Het OM onderzoekt mogelijke betrokkenheid van Hamers bij ‘schuldwitwassen’ en overtredingen van de Wet ter voorkoming van witwassen en financieren van terrorisme (Wwft). Simpel gezegd bekijkt het OM of Hamers zich als bestuurder bewust was van het tekortschietende witwasbeleid binnen zijn bank, en of hij aantoonbaar naliet er iets tegen te doen.
Eenzijdige beeldvorming
Ralph Hamers, die tussen 2020 en 2023 topman was bij de Zwitserse bank UBS, heeft zich als belanghebbende in het kort geding gevoegd, bleek tijdens de zitting. De voormalige ING-bestuurder was zelf niet aanwezig, zijn advocaat Daan Doorenbos wel. Die betoogde dat Hamers na de schikking van ING in 2018 te maken kreeg met „eenzijdige beeldvorming”. Omdat de zaak nooit voor een strafrechter kwam, zijn er volgens Doorenbos strikt genomen nooit strafbare feiten vastgesteld.
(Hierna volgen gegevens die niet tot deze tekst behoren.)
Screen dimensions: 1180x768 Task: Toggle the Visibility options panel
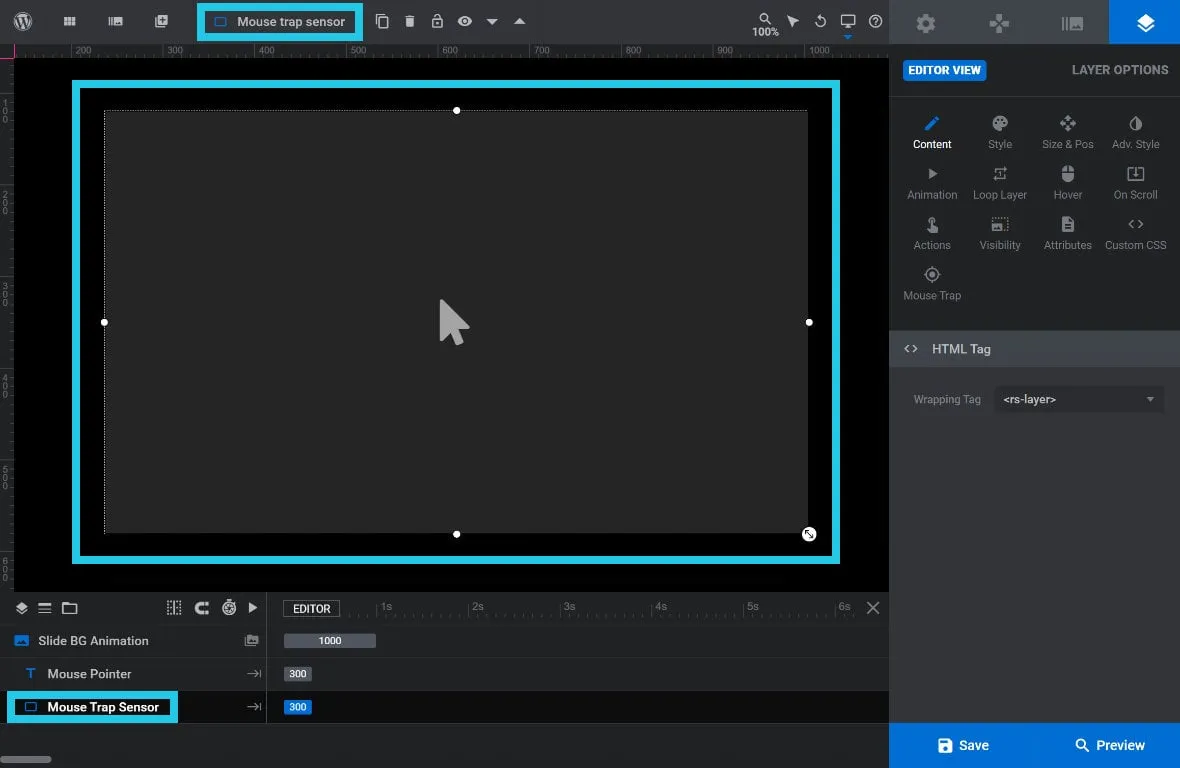tap(999, 231)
Dat het OM in de schikking destijds sprak van „jarenlange en structurele overtreding van de Wwft”, omschreef Doorenbos als „meningen van het OM”.
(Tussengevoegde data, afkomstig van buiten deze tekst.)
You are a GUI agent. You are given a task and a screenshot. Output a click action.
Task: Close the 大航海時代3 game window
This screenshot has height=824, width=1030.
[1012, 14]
Hamers heeft bij het OM aangedrongen op een zeer uitvoerig onderzoek naar zijn betrokkenheid, bleek tijdens de zitting. „Vanaf de werkvloer tot aan de top,” zei Doorenbos. „Welke overtredingen zijn er gepleegd, wie waren erbij betrokken?” Volgens hem was een langdurig strafrechtelijk onderzoek het enige logische gevolg, aangezien ING tienduizenden medewerkers heeft en in veertig landen actief is.
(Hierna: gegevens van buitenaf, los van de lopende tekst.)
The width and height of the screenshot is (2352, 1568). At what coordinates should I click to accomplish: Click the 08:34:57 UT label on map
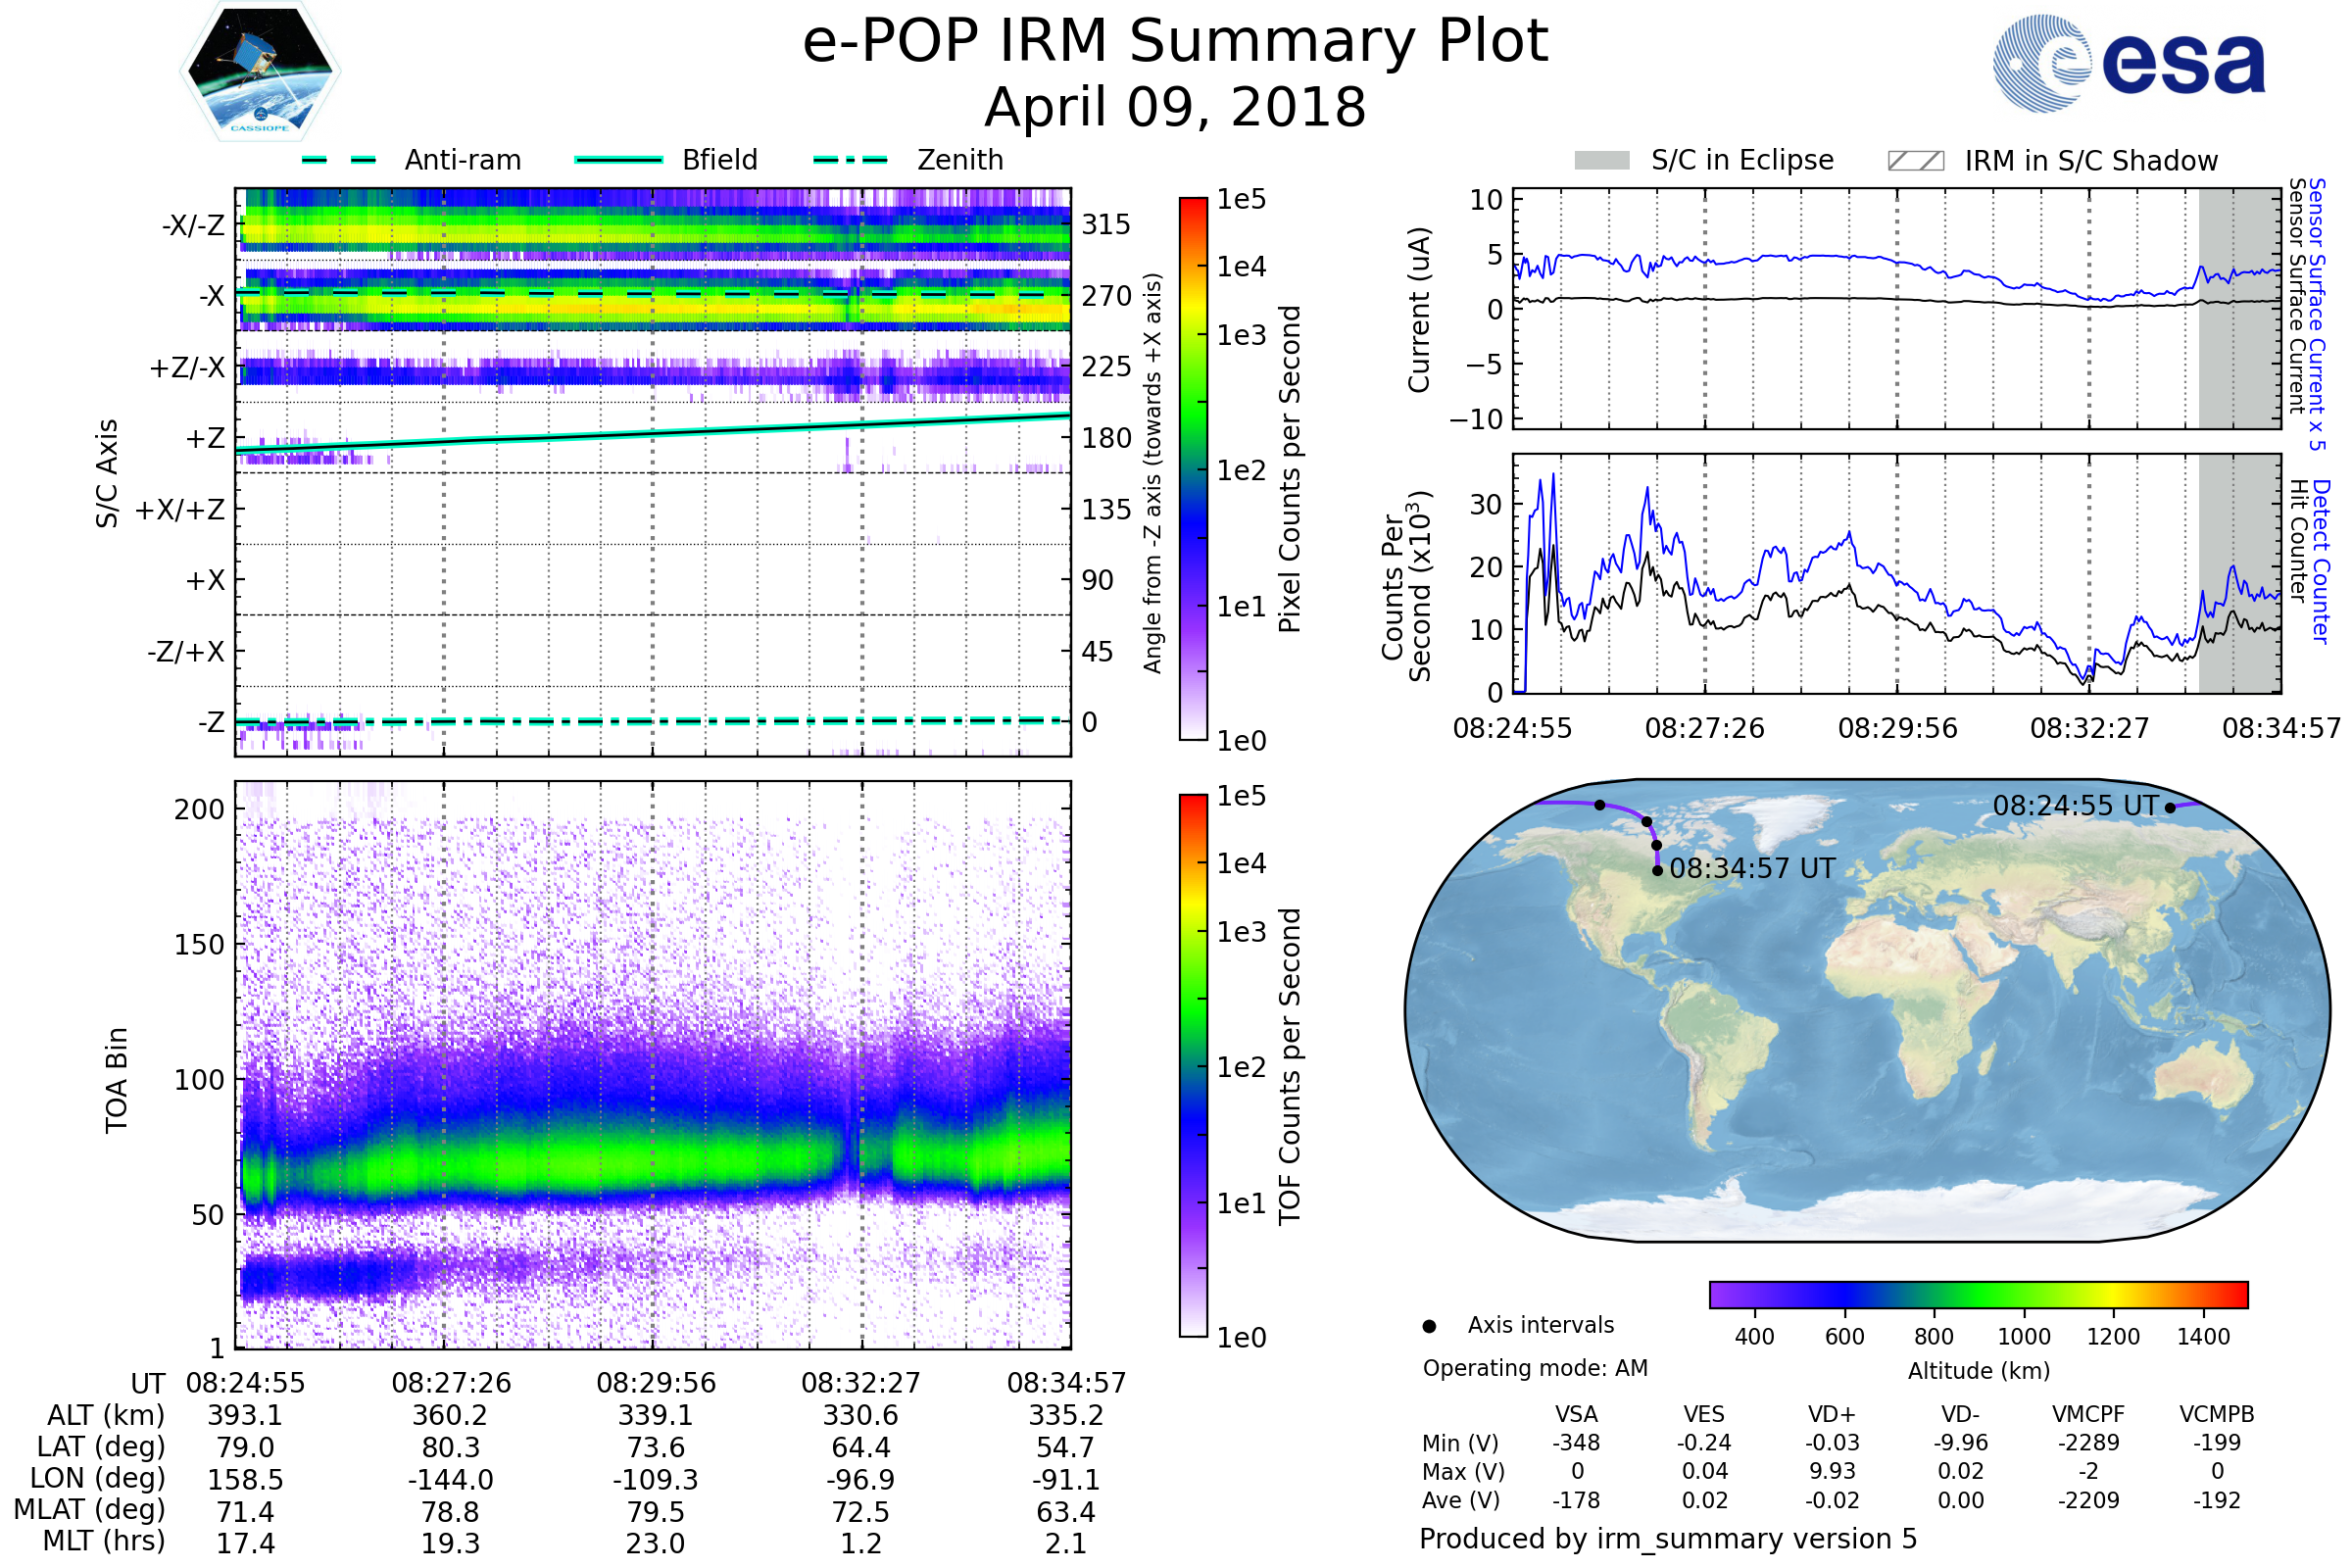[1752, 868]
De advocaten van Hamers verzochten justitie ook om tijdens het onderzoek meer dan honderd getuigen te verhoren. Die wens werd slechts deels ingewilligd. De afgelopen tijd werden 23 getuigen gehoord, onder wie Hamers zelf.
Tijdens zijn betoog liep Doorenbos vooruit op de uitkomsten van het nog lopende strafrechtelijk onderzoek: volgens hem is er „geen bewijs” gevonden tegen Hamers. „Er ligt inmiddels een omvangrijk dossier. Dat bevat veel informatie over de taken die Hamers had, en welke hij niet had. Iedere getuige heeft ontlastend over hem verklaard.”
Doorenbos: „Een dagvaarding zou leiden tot een soort showproces met maar één uitkomst: vrijspraak. Daar is niemand mee gediend.”
De landsadvocaat ging hier tijdens de zitting niet op in, maar merkte wel op dat een zogeheten ‘bewilligingsverzoek’ ook nog tot de mogelijke uitkomsten behoort. Bij zo’n verzoek concludeert het OM dat er geen strafrechtelijke basis is om iemand te vervolgen en vraagt het gerechtshof om de vervolging te mogen staken.
Pieter Lakeman zei de indruk te hebben dat het OM „aan de leiband” van Hamers loopt. Hij verdenkt Hamers’ advocaten van het optuigen van een „gigantisch vertragingscircus, dat door het OM gedoogd wordt. Voor zover ik weet is dat nooit eerder gebeurd bij iemand die verdacht wordt van serieuze criminele feiten.”
De voorzieningenrechter besluit binnen drie weken op Lakemans verzoek om het OM zo snel mogelijk tot vervolging te dwingen.